Pour une fois, je suis d’accord avec Yves Thréard du Figaro qui qualifie le projet «d’ambitieux, voire révolutionnaire sur certains points». Il ne s’agit pas simplement d’une révolution à l’échelle du PS mais d’une véritable révolution mentale pour l’ensemble de la société française. Elle fragilise tous les travailleurs et profite bien sûr de l’idée selon laquelle ceux qui ont du boulot ne devraient pas se plaindre parce qu’ils ont déjà de la chance. (Il y a très longtemps, on appelait cela le principe de l’armée de réserve.) Le problème, c’est qu’il n’y a aucune contrepartie et que la fameuse flexi-sécurité dont se réclame François Hollande est amputée

Le peuple et les puissants

Or, un nouveau contrat social à sens unique, c’est intenable. Ce projet n’apporte aucune protection aux travailleurs. Par exemple, la soit-disante innovation du droit à la déconnexion est ainsi évoquée: «Les modalités d’exercice par le salarié de son droit à la déconnexion dans l’utilisation des outils numériques en vue d’assurer le respect des temps de repos et de congés. À défaut d’accord, l’employeur définit ces modalités et les communique par tout moyen aux salariés de l’entreprise.» Oh mais quelle belle jambe en bois vous avez!

Que la lutte contre le chômage nécessite des mesures fortes, chacun peut en convenir. On peut même s’entendre sur une plus grande flexibilité quand elle est nécessaire. Mais proposer une réforme aussi gigantesque qui semble aller à sens unique au détriment des travailleurs est le meilleur moyen de fracturer un peu plus la société. L’insécurité et la violence qu’elle engendre pour les travailleurs vont rendre encore plus insupportables tous les écarts, toutes les différences entre les «puissants» et le «peuple» (parachute doré, optimisation fiscale etc).

 

J’ai une seule question: j’aimerais savoir à quel moment le gouvernement s’est dit que le fait d’élargir le mariage à tous lui donnait un crédit suffisant pour nous faire gober n’importe quoi jusqu’en 2017? François Hollande aura réussi un tour de prestidigitateur: donner aux électeurs de gauche l’impression d’être minoritaires alors que la gauche est au pouvoir, et, en sus, la certitude qu’on les a pris pour des cons.  

Poker menteur

À la fin de son entretien sur France Inter, Nicolas Demorand a demandé à François Hollande: «Est-ce que vous pensez parfois au 21 avril 2002?» Le Président a répondu que oui, bien sûr, et qu’une reproduction du scénario n’était pas exclue. Et? Rien. J’imagine que le calcul politique consiste à faire un coup de poker en espérant que le chômage baisse quelques mois. Coup de poker très risqué puisque ces mesures peuvent avoir l’effet exactement inverse et augmenter le nombre de chômeurs comme le pointent des membres du PS. Si le poker réussit à court terme, cela permettra à François Hollande de se représenter. Mais il devra ensuite parier sur les voix de la droite libérale pour affronter un Front national qui aura siphonné une partie des électeurs de gauche.

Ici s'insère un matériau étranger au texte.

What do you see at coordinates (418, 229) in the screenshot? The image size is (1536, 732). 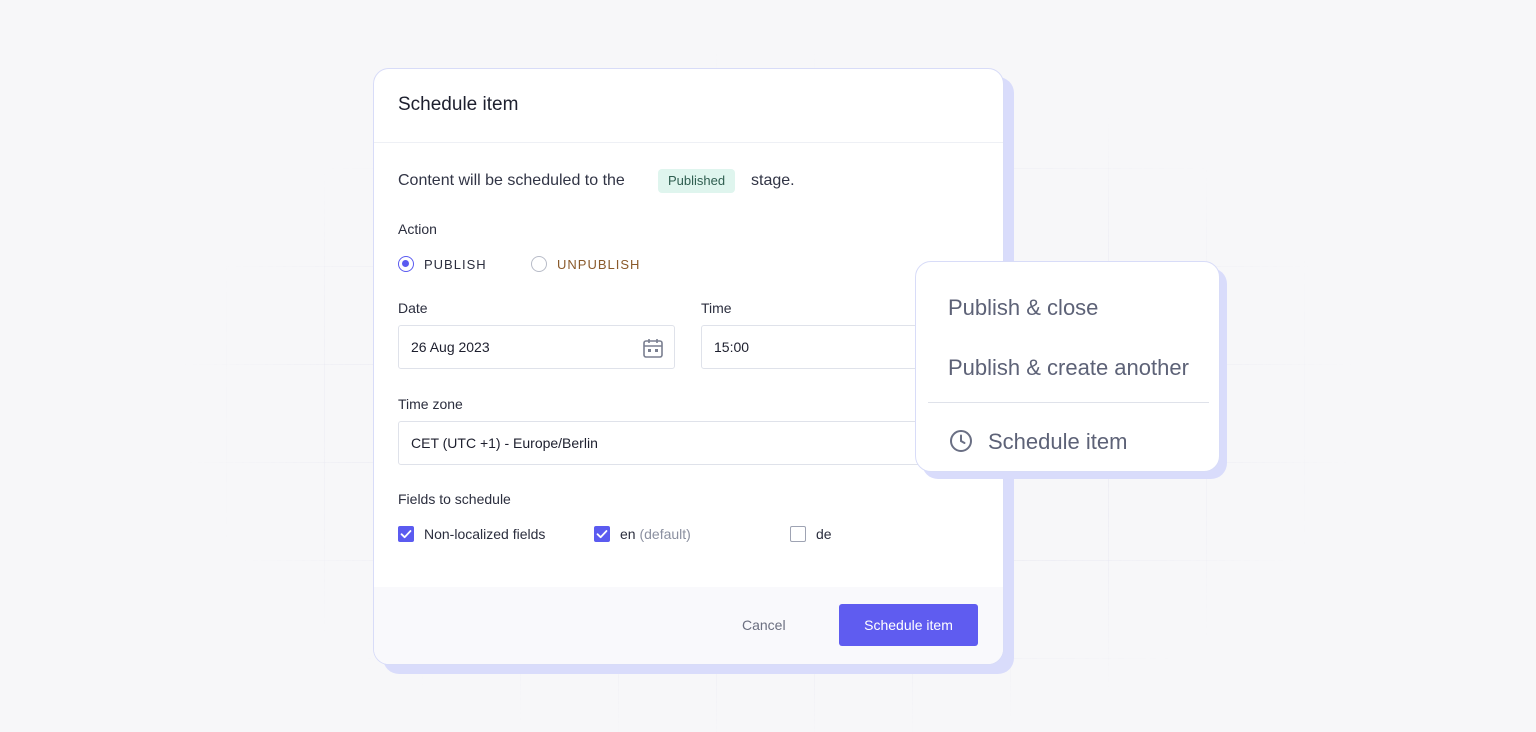 I see `action-label: Action` at bounding box center [418, 229].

Faut-il rappeler au chef de l'État et au gouvernement qu’on ne cherche pas à acheter un tapis mais à réformer la société?

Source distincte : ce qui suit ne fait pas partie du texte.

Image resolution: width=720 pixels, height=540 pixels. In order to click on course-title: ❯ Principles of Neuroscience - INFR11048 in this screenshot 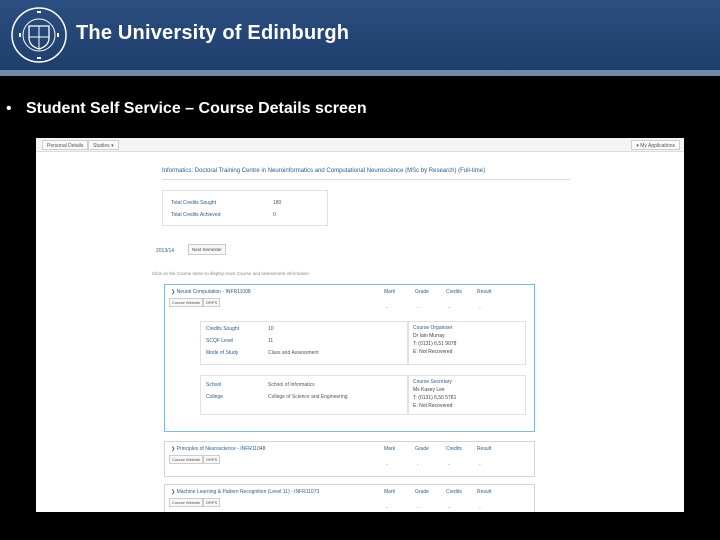, I will do `click(218, 449)`.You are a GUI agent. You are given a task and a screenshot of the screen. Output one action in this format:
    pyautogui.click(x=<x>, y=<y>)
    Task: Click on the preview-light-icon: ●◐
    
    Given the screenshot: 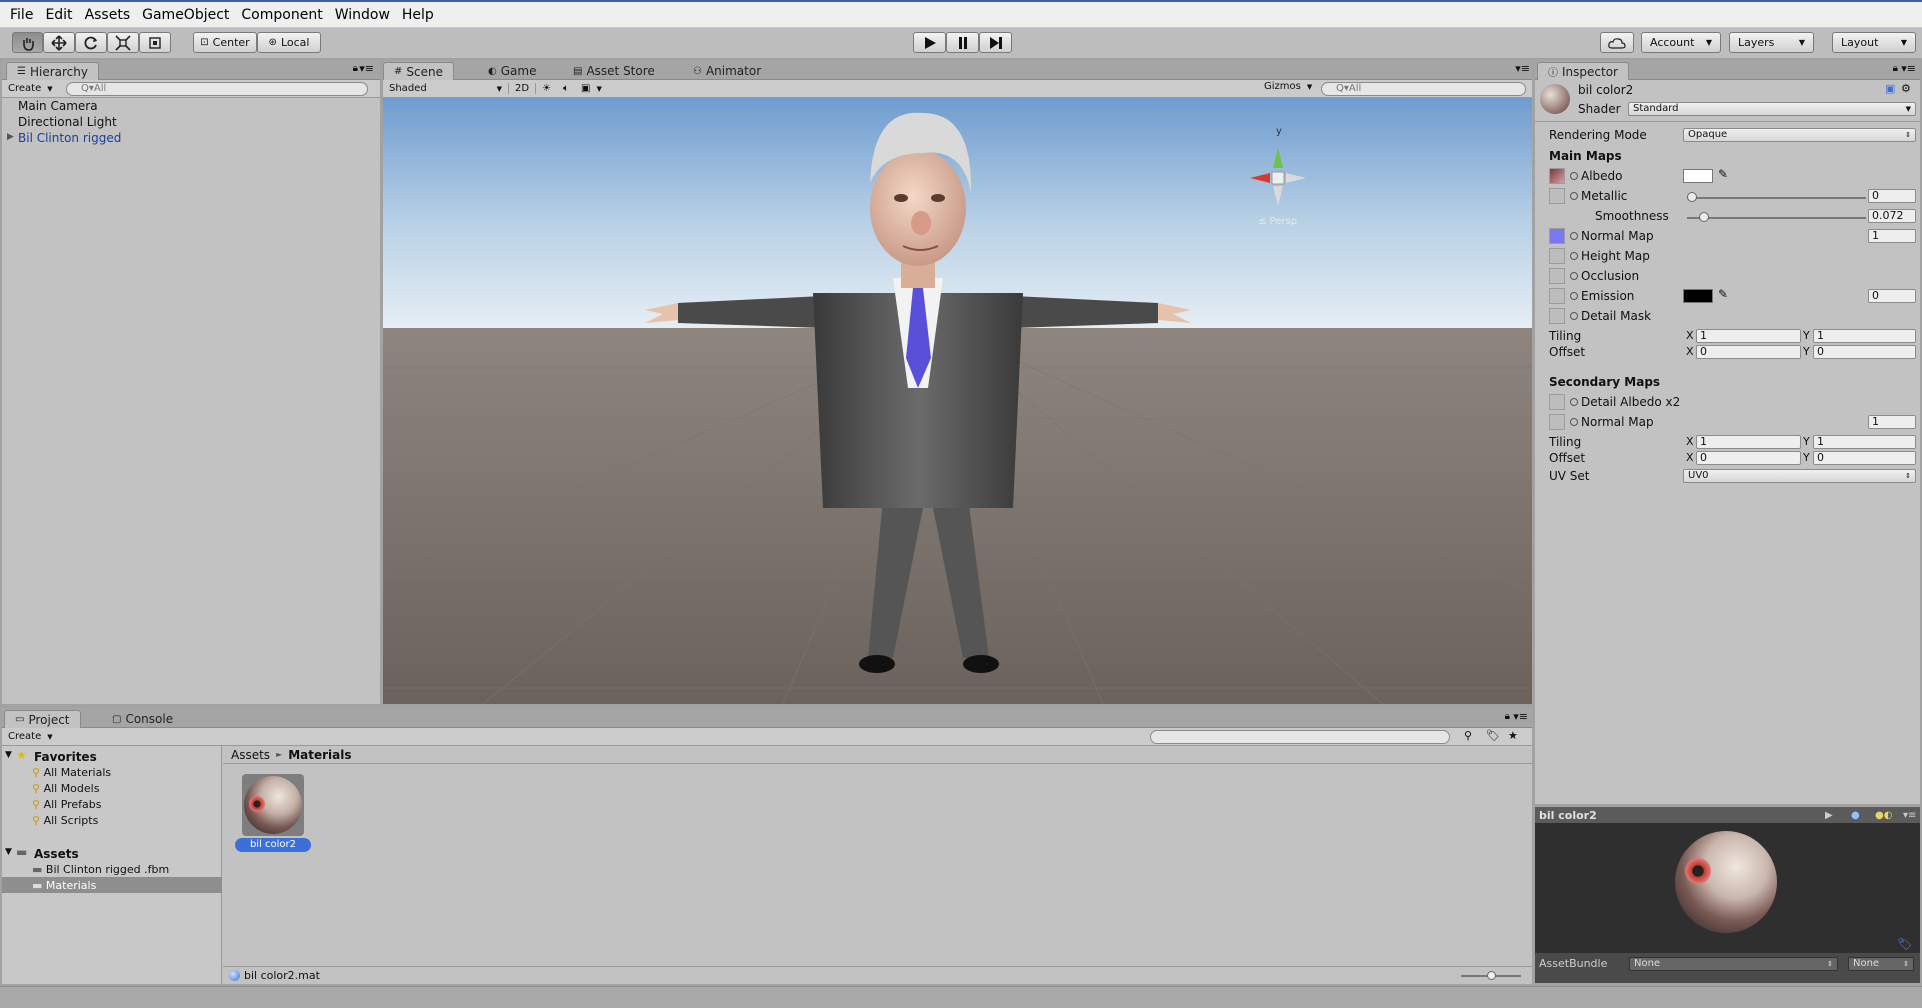 What is the action you would take?
    pyautogui.click(x=1884, y=816)
    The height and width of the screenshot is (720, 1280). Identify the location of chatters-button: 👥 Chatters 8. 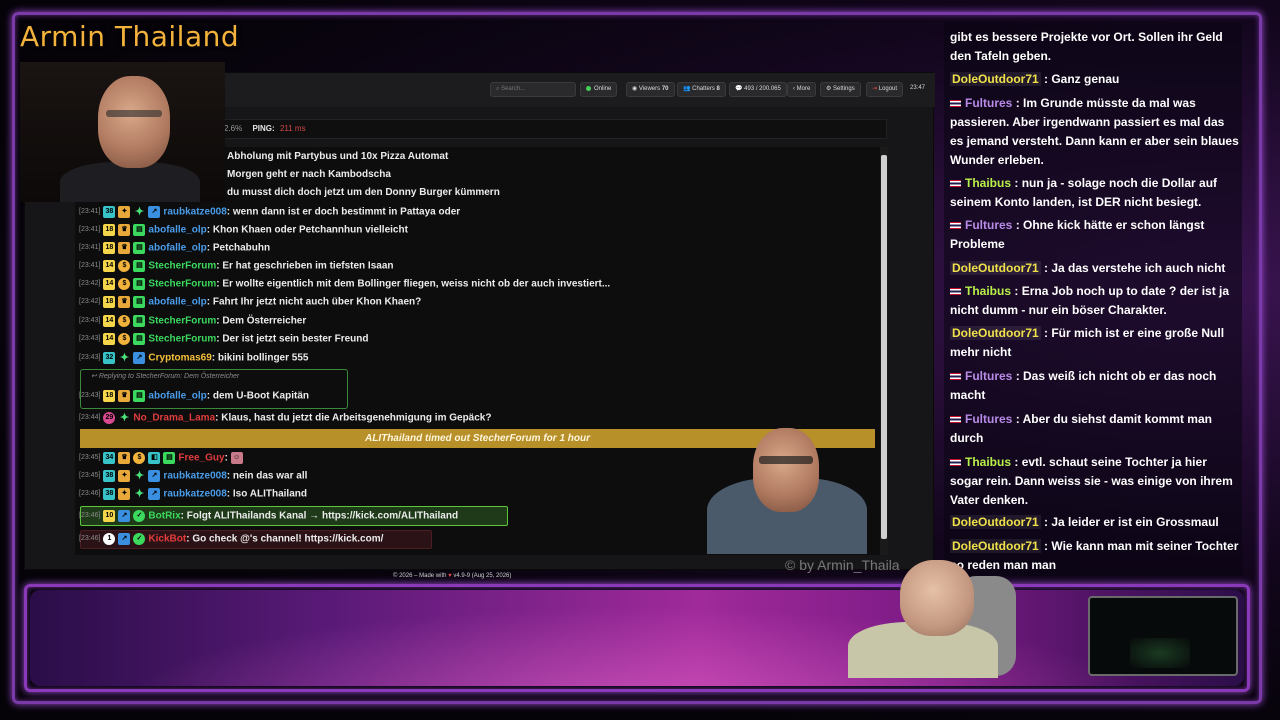
(702, 90).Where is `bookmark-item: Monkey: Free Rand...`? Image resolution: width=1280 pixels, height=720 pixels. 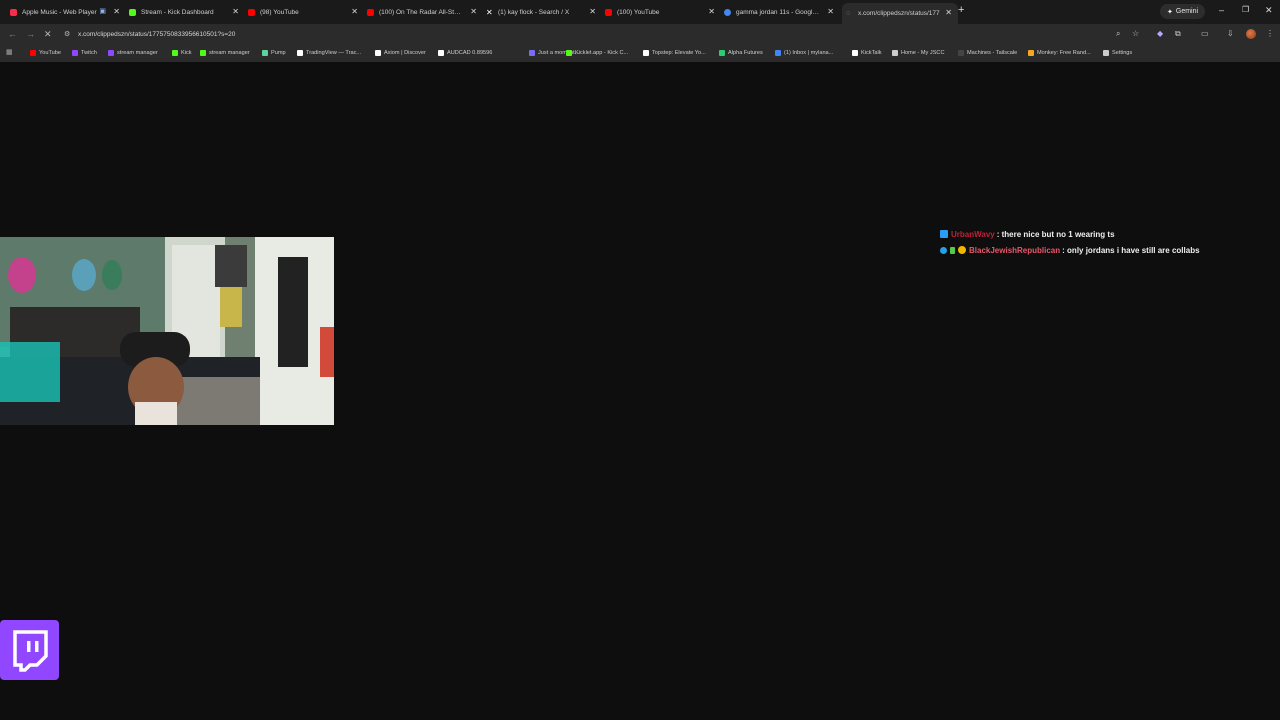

Pour revenir à cette réforme du code du travail, voici l’hypothèse la plus «optimiste»: ils sortent la version la plus violente possible pour nous assommer, et au final le texte de loi sera revu à la baisse et passera facilement. (C’est d’ailleurs l’inquiétude d’Yves Thréard.) Vous verrez que dans quelques jours, un ministre nous expliquera qu’on a mal compris, que le temps de travail des apprentis mineurs ne sera pas allongé. C’est d’ailleurs déjà ce qu’essaie de nous faire croire le site du gouvernement, sur l’apprentissage ou sur les congés en cas de décès d’un proche.  

On connaît bien la technique, c’est celle du marchandage, miser haut pour descendre progressivement –Nicolas Sarkozy nous la jouait tous les mois– et c’est insupportable parce qu’elle empêche de débattre vraiment du fond. Faut-il rappeler qu’on ne cherche pas à acheter un tapis mais à réformer la société? Il serait peut-être temps pour les politiques de comprendre que nous méritons un minimum de respect.

Bonus: Vous prendrez bien un fondant de couleuvres pour le dessert?

Bruno Leroux, chef des députés socialistes, à qui on parlait de l’éventualité de passer la loi en force avec le 49.3, a répondu: «Le 49.3 existe, c'est un outil qui peut permettre de favoriser la discussion.» Oui, bien sûr. Et les crêpes volent dans le ciel.